Over the last several months, I am hearing more and more senior leaders across industries expressing the realization that if they are going to compete more effectively with their competition, they must find better ways to utilize existing knowledge and insights.
This pool of information, whether internal or external, drives better decision-making and actions, and leads to more focused efforts. It also helps organizations understand existing capabilities, and how they can be utilized to ultimately create insights and solutions for customers and end users.
Perhaps almost as bad as not coming up with solutions is the situation where companies aren’t aware of capabilities that already exist and are effectively “reinventing the wheel.” This not only wastes resources, but also costs time that could be better spent elsewhere. Collaboration helps not only to fill in the gaps, but can also better illuminate where the gaps might actually be.
I recently came across an interesting trend: The number of patents filed singly by organizations continues to grow, at a linear rate. But the number of patents filed jointly by two or more companies is growing much faster, actually at an exponential rate.
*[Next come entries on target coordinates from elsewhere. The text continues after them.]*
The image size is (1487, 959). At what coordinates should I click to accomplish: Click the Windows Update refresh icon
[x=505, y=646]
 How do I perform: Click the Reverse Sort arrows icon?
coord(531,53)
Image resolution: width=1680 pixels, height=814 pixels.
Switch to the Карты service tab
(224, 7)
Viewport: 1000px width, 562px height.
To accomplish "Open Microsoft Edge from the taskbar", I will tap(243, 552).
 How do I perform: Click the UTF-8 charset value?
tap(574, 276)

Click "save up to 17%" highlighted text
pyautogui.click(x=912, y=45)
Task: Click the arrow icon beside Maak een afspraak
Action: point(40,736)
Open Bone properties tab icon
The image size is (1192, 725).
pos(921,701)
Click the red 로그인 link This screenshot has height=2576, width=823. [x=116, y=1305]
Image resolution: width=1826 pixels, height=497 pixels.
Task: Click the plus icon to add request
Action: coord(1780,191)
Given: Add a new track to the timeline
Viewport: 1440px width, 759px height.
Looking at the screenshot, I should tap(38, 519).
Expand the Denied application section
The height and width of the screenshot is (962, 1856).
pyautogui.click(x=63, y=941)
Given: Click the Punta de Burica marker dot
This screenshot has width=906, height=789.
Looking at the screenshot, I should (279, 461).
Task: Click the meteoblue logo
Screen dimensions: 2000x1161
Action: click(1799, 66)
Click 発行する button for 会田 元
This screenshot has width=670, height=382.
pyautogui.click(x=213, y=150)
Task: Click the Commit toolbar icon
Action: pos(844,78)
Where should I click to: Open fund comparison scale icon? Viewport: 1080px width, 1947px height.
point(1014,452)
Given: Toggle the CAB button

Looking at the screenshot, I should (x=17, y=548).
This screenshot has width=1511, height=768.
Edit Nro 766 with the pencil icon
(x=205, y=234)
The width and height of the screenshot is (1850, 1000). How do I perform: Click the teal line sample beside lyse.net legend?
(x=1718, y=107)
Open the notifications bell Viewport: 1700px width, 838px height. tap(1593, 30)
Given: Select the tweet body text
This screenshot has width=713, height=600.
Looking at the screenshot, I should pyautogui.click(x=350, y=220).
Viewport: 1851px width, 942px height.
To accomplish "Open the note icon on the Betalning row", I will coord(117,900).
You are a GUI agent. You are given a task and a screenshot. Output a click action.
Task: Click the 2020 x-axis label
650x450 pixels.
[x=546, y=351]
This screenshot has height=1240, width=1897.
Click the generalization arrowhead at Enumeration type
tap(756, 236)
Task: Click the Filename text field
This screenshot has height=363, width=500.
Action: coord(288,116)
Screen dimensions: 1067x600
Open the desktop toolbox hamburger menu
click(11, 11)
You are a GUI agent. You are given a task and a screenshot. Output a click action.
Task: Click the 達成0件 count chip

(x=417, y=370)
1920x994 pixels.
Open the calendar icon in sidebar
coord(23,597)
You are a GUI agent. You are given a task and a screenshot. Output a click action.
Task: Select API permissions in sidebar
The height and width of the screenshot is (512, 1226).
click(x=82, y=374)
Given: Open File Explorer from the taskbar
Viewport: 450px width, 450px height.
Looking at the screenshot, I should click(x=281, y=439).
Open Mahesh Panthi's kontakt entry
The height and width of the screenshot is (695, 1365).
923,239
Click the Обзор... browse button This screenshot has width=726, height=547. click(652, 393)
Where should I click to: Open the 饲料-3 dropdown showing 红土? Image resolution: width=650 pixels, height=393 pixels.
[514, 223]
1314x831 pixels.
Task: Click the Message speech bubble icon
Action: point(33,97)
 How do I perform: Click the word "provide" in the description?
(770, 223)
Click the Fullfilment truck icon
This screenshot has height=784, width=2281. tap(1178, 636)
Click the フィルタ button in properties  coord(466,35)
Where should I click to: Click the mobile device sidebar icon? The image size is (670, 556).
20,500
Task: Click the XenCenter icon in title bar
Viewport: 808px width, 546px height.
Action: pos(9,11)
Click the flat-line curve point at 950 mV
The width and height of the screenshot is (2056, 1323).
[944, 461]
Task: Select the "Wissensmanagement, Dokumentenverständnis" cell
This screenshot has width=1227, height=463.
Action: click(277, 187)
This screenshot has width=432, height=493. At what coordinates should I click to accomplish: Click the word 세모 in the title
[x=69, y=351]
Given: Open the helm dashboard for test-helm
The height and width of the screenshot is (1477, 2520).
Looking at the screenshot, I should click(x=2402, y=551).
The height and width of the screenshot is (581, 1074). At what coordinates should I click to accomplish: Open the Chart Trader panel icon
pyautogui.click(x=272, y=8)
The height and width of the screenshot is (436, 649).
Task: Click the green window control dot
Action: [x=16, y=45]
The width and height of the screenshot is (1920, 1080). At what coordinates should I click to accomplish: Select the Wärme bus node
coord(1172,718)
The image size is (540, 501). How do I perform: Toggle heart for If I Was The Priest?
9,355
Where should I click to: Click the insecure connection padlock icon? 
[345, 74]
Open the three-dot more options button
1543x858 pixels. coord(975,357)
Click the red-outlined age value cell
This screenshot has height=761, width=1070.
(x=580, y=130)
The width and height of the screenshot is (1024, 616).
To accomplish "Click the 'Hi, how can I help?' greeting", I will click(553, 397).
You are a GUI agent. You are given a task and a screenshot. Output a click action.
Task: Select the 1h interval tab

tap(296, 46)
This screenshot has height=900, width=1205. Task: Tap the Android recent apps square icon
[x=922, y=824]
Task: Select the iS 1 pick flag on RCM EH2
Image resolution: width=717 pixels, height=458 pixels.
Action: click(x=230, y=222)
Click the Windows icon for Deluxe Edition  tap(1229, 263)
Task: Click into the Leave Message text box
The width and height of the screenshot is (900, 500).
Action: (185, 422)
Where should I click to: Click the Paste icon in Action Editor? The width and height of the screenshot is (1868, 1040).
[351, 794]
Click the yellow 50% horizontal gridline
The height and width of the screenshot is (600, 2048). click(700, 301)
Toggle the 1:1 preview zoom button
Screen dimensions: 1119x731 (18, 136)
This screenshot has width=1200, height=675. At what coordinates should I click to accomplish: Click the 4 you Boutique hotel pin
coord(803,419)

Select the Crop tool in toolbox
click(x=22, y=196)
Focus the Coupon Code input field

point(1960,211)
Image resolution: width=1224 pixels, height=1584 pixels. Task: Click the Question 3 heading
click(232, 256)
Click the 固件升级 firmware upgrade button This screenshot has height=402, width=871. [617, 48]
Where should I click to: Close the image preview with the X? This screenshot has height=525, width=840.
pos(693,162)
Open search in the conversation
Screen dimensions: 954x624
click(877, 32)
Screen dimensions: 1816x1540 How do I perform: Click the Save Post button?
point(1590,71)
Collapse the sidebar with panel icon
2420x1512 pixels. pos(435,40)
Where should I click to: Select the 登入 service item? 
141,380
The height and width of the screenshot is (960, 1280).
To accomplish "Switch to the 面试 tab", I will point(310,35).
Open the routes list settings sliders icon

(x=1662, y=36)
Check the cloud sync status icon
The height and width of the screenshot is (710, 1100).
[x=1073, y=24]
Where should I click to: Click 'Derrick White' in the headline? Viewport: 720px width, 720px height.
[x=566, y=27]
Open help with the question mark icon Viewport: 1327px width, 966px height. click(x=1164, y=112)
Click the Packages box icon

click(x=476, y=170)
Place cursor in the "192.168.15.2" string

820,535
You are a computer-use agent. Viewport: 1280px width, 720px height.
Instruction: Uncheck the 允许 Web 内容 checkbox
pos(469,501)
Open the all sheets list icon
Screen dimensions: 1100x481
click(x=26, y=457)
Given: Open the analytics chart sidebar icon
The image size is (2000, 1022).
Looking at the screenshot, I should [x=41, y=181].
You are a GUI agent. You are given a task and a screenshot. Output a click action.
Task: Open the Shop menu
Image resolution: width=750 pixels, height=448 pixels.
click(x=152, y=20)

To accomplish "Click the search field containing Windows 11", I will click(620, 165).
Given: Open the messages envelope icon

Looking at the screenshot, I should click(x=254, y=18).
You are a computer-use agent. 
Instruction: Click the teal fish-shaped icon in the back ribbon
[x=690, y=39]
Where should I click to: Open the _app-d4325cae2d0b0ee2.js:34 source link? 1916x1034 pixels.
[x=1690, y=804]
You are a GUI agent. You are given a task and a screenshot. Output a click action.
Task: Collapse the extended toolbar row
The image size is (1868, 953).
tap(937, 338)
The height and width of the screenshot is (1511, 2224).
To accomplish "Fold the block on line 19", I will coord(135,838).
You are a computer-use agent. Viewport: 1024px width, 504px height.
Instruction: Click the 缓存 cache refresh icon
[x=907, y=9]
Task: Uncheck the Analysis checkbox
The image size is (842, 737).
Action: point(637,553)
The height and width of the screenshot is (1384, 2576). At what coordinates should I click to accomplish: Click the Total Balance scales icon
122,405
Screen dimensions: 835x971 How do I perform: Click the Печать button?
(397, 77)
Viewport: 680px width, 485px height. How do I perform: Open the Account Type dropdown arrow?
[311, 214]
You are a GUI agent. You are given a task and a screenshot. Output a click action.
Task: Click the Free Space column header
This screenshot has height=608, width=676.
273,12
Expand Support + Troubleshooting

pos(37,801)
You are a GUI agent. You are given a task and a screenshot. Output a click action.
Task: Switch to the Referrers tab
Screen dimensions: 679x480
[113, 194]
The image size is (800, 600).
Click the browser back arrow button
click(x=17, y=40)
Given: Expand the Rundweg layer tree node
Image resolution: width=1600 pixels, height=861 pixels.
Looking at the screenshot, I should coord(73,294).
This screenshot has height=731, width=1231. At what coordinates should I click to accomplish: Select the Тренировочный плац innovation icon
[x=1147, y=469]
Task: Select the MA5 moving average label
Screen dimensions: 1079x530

This impressive “co-patenting” growth is a result of more open cultures that are collaborating to come up with solutions.
As your company strives to deliver the results it seeks and reduce barriers to innovation, leveraging partnerships, outside knowledge and intellectual property can accelerate your research, reduce development costs, and help minimize or eliminate duplicate efforts. Collaboration for any organization is a challenge, but it is much easier with the availability of today’s information resources and technology to quickly survey the landscape and locate potential solutions and/or partners.
Knowledge management is one of those topics where there is no common approach that transcends industries. Even though there is not a common definition, many agree that deriving value from existing information must evolve processes, technology, and structure as enablers.
The biggest enabler, and the biggest opportunity for most organizations, is to create a knowledge-based culture. In a knowledge-based culture, effective sharing of information builds strong collaborative learning communities.
Look beyond your company’s borders and explore. It may be challenging, but it will also be exciting and rewarding.